AUSGEWÄHLTER TEXTAUSZUG:
In der SPÖ rumort es – mal wieder. Stein des Anstoßes ist die Rolle des ehemaligen SPÖ-Vorsitzenden und Ex-Kanzlers Alfred Gusenbauer. Nach seiner aktiven politischen Laufbahn schlug der Sozialdemokrat einen völlig neuen Weg ein.

Roter Lobbyist

Gusenbauer macht seit seinem politischen Aus als Lobbyist und Geschäftsmann von sich reden. Bereits in der Vergangenheit löste er mit der Wahl seiner Arbeitgeber Stirnrunzeln aus. So heuerte er unter anderem als Berater bei Kasachstans Diktator Nursultan Nasarbajew an.

Aufsicht bei Signa

Für ordentlichen Wirbel sorgt jetzt aber ausgerechnet ein österreichisches Engagement. Der Ex-Politiker war zuletzt als Aufsichtsratschef in gleich zwei Firmen der Signa-Gruppe tätig. Wir erinnern uns: Nach der Pleite der Signa Holding erreichen uns mittlerweile fast täglich Hiobsbotschaften aus dem Benko-Imperium. Zuletzt ging die Galeria Karstadt Kaufhof krachen – zum wiederholten Male. Bereits zum dritten Mal innerhalb von drei Jahren muss das Kaufhaus Konkurs anmelden.

AUFGABEN:
(a) Erklären Sie in ein bis drei Sätzen, weshalb Alfred Gusenbauer laut dem Textauszug gerade jetzt für ordentlichen Wirbel sorgt.
(b) Fassen Sie den Textauszug über Alfred Gusenbauer in genau zwei Sätzen zusammen.
Für die Bearbeitung ist die Auflistung ohne Belang.

DATENAUSZUG:
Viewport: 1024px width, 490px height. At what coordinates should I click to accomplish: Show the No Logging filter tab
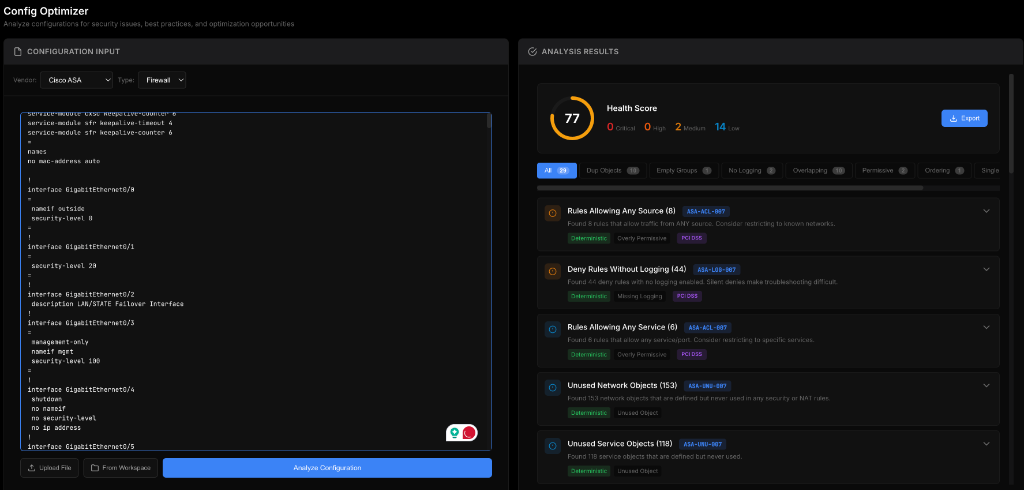750,171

ERWARTETE ERGEBNISSE:
(a) Gusenbauer war zuletzt Aufsichtsratschef in zwei Firmen der Signa-Gruppe. Nach der Pleite der Signa Holding kommen fast täglich Hiobsbotschaften aus dem Benko-Imperium, zuletzt der erneute Konkurs der Galeria Karstadt Kaufhof.

(b) In der SPÖ sorgt die Rolle des Ex-Kanzlers Alfred Gusenbauer für Unruhe, der nach seiner politischen Laufbahn als Lobbyist und Geschäftsmann tätig wurde und dabei unter anderem den kasachischen Diktator Nursultan Nasarbajew beriet. Für besonderen Wirbel sorgt nun, dass er zuletzt Aufsichtsratschef in zwei Firmen der Signa-Gruppe war, aus der nach der Pleite der Signa Holding laufend schlechte Nachrichten kommen, etwa der dritte Konkurs der Galeria Karstadt Kaufhof innerhalb von drei Jahren.